— Gut, — она сказала, не добавив на этот раз «Euer Hoheit». — Gut. Spaeter. Irgendwann.[3]
Он, значит, дёрнул золотые кисти на поясе, сорвал с себя дурацкий шлафрок, который путался в ногах, пока его вели сюда, как на закланье, сорвал шлафрок, словно бы всё-таки собирался сейчас забраться вместе с девчонкой на кровать, сорвал, бросил, пнул его ногою: прочь! Прочь! В белье сел в испанские кресла в углу жениной спальни, так — молча, нога на ногу — просидел ровно час, прежде чем отправиться к себе. Она тоже не произнесла более ни единого слова. Отправился к себе и по пути не отвечал на поклоны.
Поскольку на основании Высочайшего Указа обшлага на парадных мундирах штаб и обер-офицеров имели быть теперь с отворотами не более полутора вершков, а на мундирах нижних чинов — не более одного вершка, казначей Кавалергардского Его Величества корпуса штаб-ротмистр Алексей Охотников должен был сегодня получить определённую сумму ассигнациями на укорочение обшлагов у нижних чинов.
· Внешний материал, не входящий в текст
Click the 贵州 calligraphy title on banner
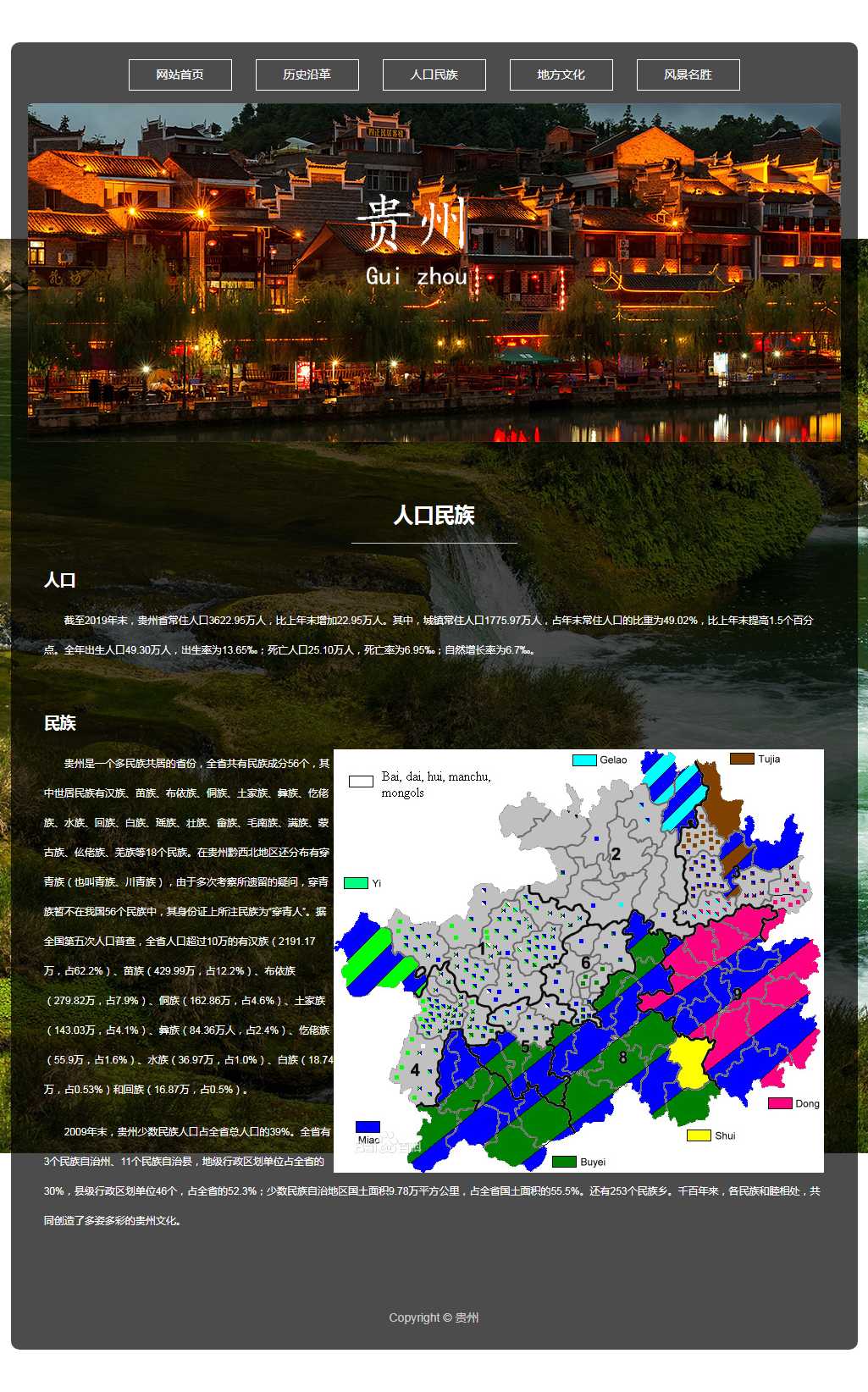868x1392 pixels. [412, 223]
В этом неукоснительном следовании установляемым Высшей властью порядкам обмундирования и заключались, в частности, сила и могущество армии, это Охотников понимал со всею сугубой непреложностью. Офицеры, своевременно извещённые о Высочайшем указе, имели быть представлены с укороченными за собственный, разумеется, счёт обшлагами уже на следующий день — офицеры, заступающие на следующий день в караул, и на третий день — офицеры, заступающие в караул через день. Кроме того, подходил срок выдачи жалования нижним чинам, да ещё шеф корпуса граф Фёдор Петрович Уваров сегодня утром вызвал Охотникова для сообщения, что каждому нижнему чину следует по пять рублей ассигнациями от государыни Елизаветы Алексеевны — императрица столь щедро жаловала кавалергардов в честь рождения второй девочки, тоже Елизаветы. Сумма, таким образом, набиралась порядочная. Да, весьма порядочная.
Охотников распорядился принести ему денежную сумку, и сумка — чёрный телячий ранец — тотчас была ему принесена лакеем Антоном. Охотников зачем-то заглянул в пустую сумку, словно бы надеялся увидеть там остаток с последней выдачи, хотя прекрасно знал, что сумка совершенно пуста.
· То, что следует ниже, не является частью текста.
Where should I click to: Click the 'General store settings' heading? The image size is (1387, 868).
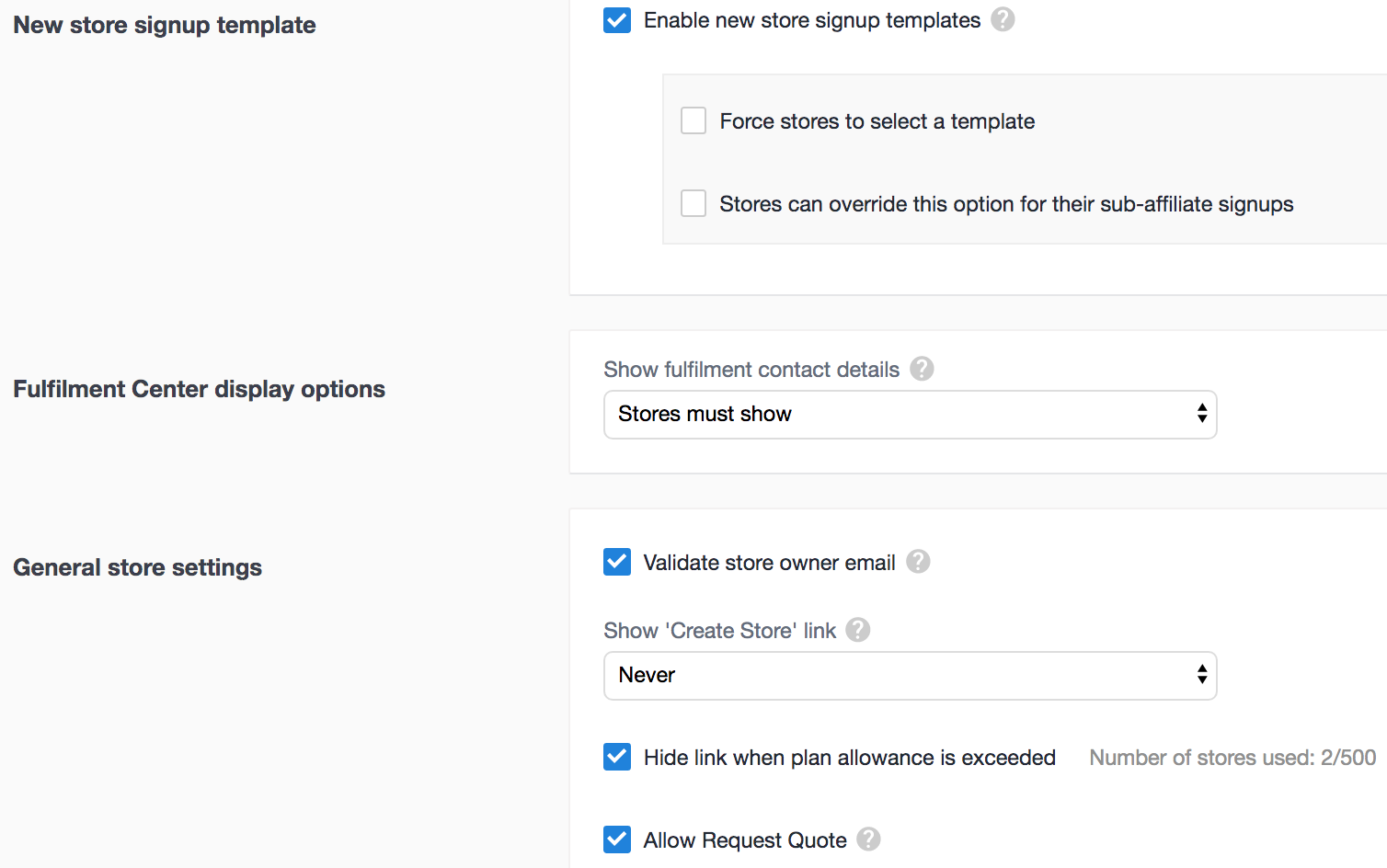pos(138,567)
Передать ему деньги императрица предполагала самолично, тем более что сегодня он должен был увидеть её в театре. Увидеть — в буквальном смысле слова: не более, чем только увидеть. Охотников должен был сидеть в партере; давали «Федру», пиесу французского сочинителя месье Расина, а исполнение роли «Федры» госпожою Валетовой оказалось выше, как говорили Охотникову полковые товарищи, уже побывавшие на «Федре», всяческих похвал. Охотников оставался чуть ли не единственным в полку офицером, который ещё не видел госпожи Валетовой в «Федре» и ещё не поднес ей букет чайных роз, — известно было, что та предпочитает именно чайные. Самому Охотникову это тоже было известно — лучше всех в полку, потому что деньги на букеты выдавал именно он, полковой казначей. Букеты считались общеполковыми тратами, и жалование, от которого традиционно отказывались офицеры-кавалергарды — служить в императорском полку почиталось за честь для дворянина из лучших русских семей, — офицерское жалование в основном и шло на букеты.